Мать и бабуня чаще уклонялись давать мне позволение на эти обеды, ссылаясь на мое слабое здоровье, - и объестся, мол, и простудится, - но я иногда успевал неотступными просьбами выканючить разрешение и с неописанным восторгом спешил с паном Гайдовским в его курень.
Это была та же крестьянская хата, немного больше размером и с ганком - навесом на двух колонках; с ганка дверь вела в обширные сени; слева от них была комора, а справа - простая кухня с варистой печью, а за ней уже помещалась и капитанская кошевая светлица.
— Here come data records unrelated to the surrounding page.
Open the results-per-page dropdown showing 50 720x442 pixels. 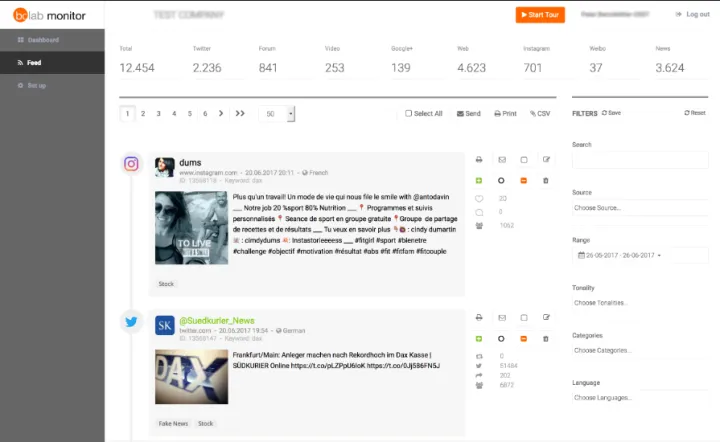point(276,114)
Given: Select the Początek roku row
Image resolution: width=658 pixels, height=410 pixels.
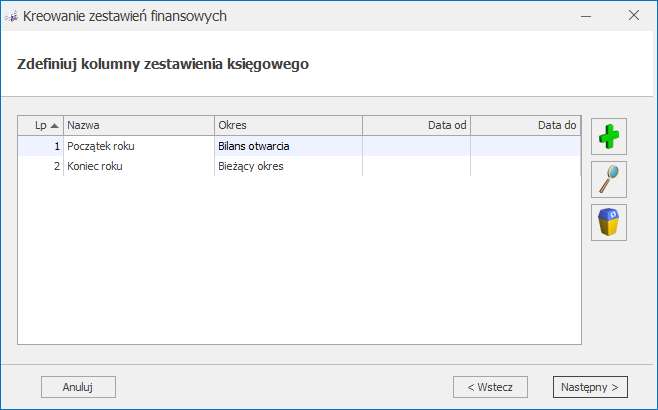Looking at the screenshot, I should tap(101, 146).
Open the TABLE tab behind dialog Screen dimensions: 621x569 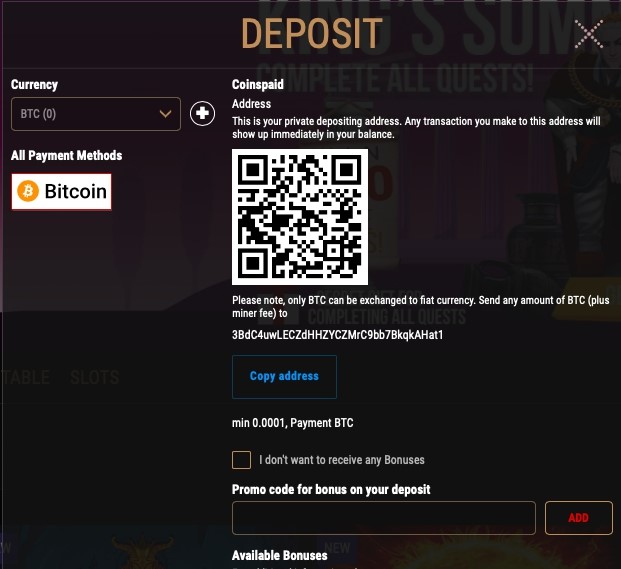[26, 377]
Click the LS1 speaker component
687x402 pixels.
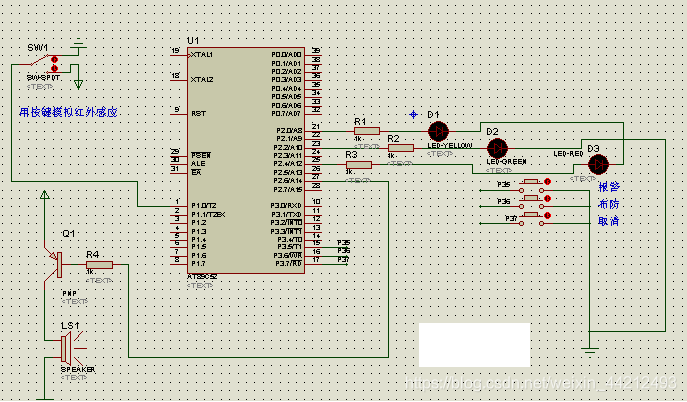pos(71,347)
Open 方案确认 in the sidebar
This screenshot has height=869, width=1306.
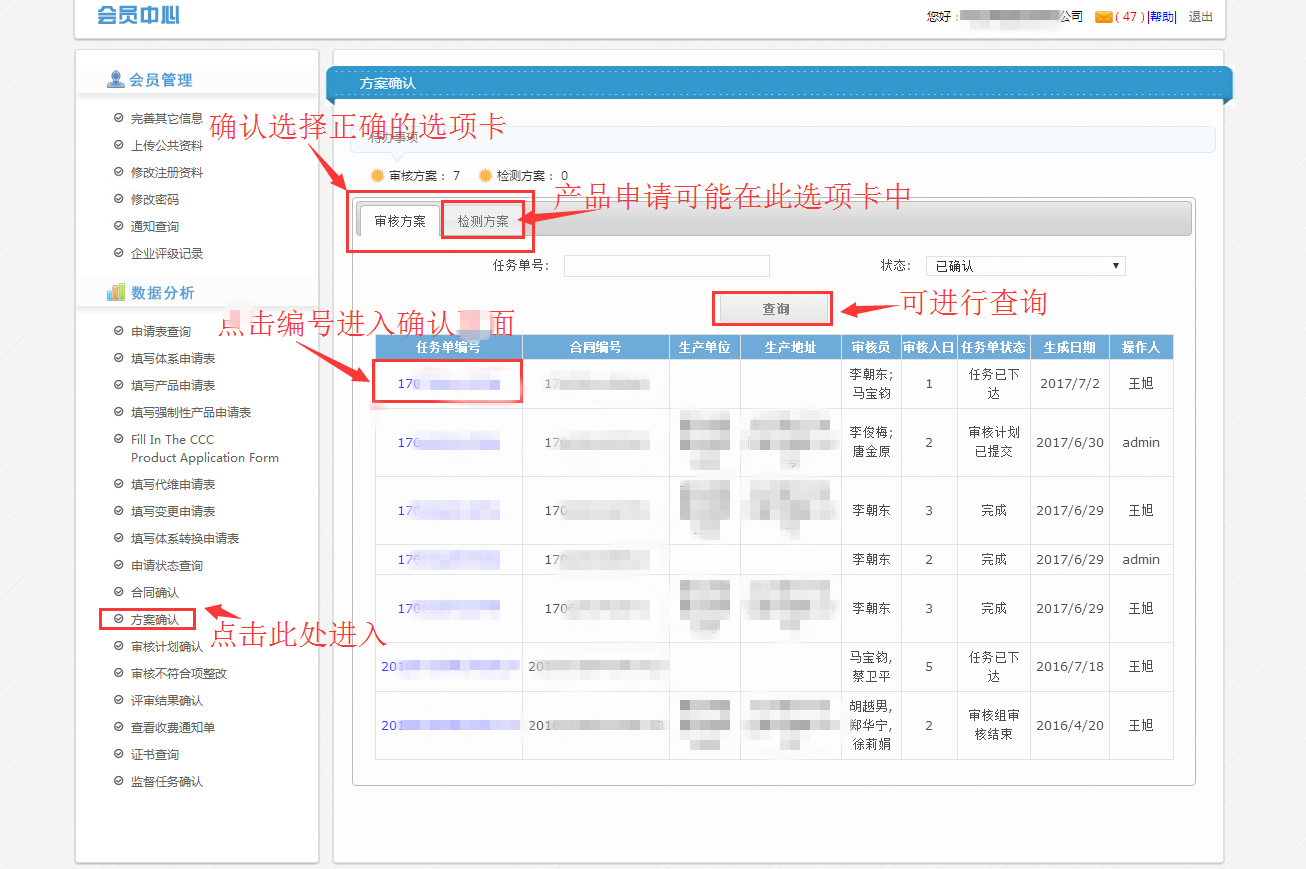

Помещение кошевого представляло из себя небольшую комнату с дощатым полом и двумя довольно высокими окнами; в нем поражал меня особенно темный дубовый сволок, выделявшийся резко на побеленном потолке, испещренный крестами да изречениями из священного писания; кроме сволока, еще врезалась в память мне изразцовая печь, большая, широкая, с высоким гребнеобразным карнизом; блестящие изразцы ее пестрели невиданными цветами и неслыханными чудовищами. Вся мебель комнаты состояла из кровати, топчана, двух деревянных стульев, точильного станка, большого дубового стола с подвижными досками и винтами, должно быть, столярного верстака.
Над кроватью у капитана прибит был ковер, увешанный саблями, шашками, кинжалами и двумя ружьями, с бандурой в центре; там же у изголовья висел акварельный портрет какой-то красивой дивчины… Кто была она - я не знал, да и капитан не любил, когда я касался этого вопроса: "Годи, - бывало, оборвет, - ты ще мале!"
Противоположную стену украшали две литографированные картины: одна изображала турка, покупающего невольницу, а другая - какую-то распатланную деву с ребенком на руках и надписью: "Под вечер осенью ненастной"; над входной дверью висела тоже картина, писанная масляными красками, темная и протертая, изображавшая казака Мамая с чудовищными усами. В углу еще, высоко над кроватью, прибит был образ, уквитчанный весь сухими васильками и гвоздикой… Вот и все, что находилось в капитанском коше. Капитан меня очень любил, а я… я просто обожал "дядька-атамана", как он просил, чтоб я называл его. Да и как было не обожать!.. И кубари он мне точил, и бумажные змеи клеил, и луки делал, и стрелять учил, а то рассказывал про старину, про Запорожье, про набеги черкесов, про боевые схватки, - да так рассказывал хорошо, что даже няня, без которой меня редко пускали, увлекалась этими рассказами до слез.